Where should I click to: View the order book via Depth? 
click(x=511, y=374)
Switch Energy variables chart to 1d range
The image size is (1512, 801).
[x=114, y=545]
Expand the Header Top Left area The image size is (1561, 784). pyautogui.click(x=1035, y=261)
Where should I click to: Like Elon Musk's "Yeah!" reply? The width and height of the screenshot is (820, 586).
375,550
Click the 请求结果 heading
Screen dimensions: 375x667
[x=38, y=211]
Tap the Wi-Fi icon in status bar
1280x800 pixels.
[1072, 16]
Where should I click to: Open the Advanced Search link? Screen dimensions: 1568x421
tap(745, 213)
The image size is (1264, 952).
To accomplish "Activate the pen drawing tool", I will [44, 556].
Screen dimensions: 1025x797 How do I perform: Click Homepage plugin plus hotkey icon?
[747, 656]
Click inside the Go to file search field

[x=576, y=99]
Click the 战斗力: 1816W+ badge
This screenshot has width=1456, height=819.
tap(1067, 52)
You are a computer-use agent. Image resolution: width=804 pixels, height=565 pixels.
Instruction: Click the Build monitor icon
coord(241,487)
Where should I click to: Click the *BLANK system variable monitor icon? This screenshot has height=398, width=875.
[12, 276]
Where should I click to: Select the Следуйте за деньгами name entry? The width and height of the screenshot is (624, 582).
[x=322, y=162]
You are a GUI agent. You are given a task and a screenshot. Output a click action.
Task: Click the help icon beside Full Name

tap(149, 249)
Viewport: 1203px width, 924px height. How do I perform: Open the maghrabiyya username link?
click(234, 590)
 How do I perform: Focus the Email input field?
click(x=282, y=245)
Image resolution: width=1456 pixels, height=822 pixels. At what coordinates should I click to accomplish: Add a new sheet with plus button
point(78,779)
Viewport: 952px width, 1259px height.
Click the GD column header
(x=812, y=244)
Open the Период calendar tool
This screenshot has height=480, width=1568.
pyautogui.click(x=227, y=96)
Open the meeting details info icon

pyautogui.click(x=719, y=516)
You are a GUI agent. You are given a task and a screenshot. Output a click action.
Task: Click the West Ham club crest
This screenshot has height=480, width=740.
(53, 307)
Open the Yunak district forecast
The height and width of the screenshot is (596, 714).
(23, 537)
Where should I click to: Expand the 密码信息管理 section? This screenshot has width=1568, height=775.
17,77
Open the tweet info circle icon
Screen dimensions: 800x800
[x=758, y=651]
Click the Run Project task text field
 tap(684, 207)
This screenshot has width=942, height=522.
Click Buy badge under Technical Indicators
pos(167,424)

# # # # #

Nothing in the data may be omitted; transcribe it exactly.

== Response to the exercise ==
Where should I click to: View the order book via Depth? 
click(x=511, y=374)
Switch Energy variables chart to 1d range
The image size is (1512, 801).
[x=114, y=545]
Expand the Header Top Left area The image size is (1561, 784). pyautogui.click(x=1035, y=261)
Where should I click to: Like Elon Musk's "Yeah!" reply? The width and height of the screenshot is (820, 586).
375,550
Click the 请求结果 heading
Screen dimensions: 375x667
[x=38, y=211]
Tap the Wi-Fi icon in status bar
1280x800 pixels.
[1072, 16]
Where should I click to: Open the Advanced Search link? Screen dimensions: 1568x421
tap(745, 213)
The image size is (1264, 952).
To accomplish "Activate the pen drawing tool", I will [44, 556].
Screen dimensions: 1025x797 How do I perform: Click Homepage plugin plus hotkey icon?
[747, 656]
Click inside the Go to file search field

[x=576, y=99]
Click the 战斗力: 1816W+ badge
This screenshot has width=1456, height=819.
tap(1067, 52)
You are a computer-use agent. Image resolution: width=804 pixels, height=565 pixels.
Instruction: Click the Build monitor icon
coord(241,487)
Where should I click to: Click the *BLANK system variable monitor icon? This screenshot has height=398, width=875.
[12, 276]
Where should I click to: Select the Следуйте за деньгами name entry? The width and height of the screenshot is (624, 582).
[x=322, y=162]
You are a GUI agent. You are given a task and a screenshot. Output a click action.
Task: Click the help icon beside Full Name

tap(149, 249)
Viewport: 1203px width, 924px height. How do I perform: Open the maghrabiyya username link?
click(234, 590)
 How do I perform: Focus the Email input field?
click(x=282, y=245)
Image resolution: width=1456 pixels, height=822 pixels. At what coordinates should I click to accomplish: Add a new sheet with plus button
point(78,779)
Viewport: 952px width, 1259px height.
Click the GD column header
(x=812, y=244)
Open the Период calendar tool
This screenshot has height=480, width=1568.
pyautogui.click(x=227, y=96)
Open the meeting details info icon

pyautogui.click(x=719, y=516)
You are a GUI agent. You are given a task and a screenshot. Output a click action.
Task: Click the West Ham club crest
This screenshot has height=480, width=740.
(53, 307)
Open the Yunak district forecast
The height and width of the screenshot is (596, 714).
(23, 537)
Where should I click to: Expand the 密码信息管理 section? This screenshot has width=1568, height=775.
17,77
Open the tweet info circle icon
Screen dimensions: 800x800
[x=758, y=651]
Click the Run Project task text field
 tap(684, 207)
This screenshot has width=942, height=522.
Click Buy badge under Technical Indicators
pos(167,424)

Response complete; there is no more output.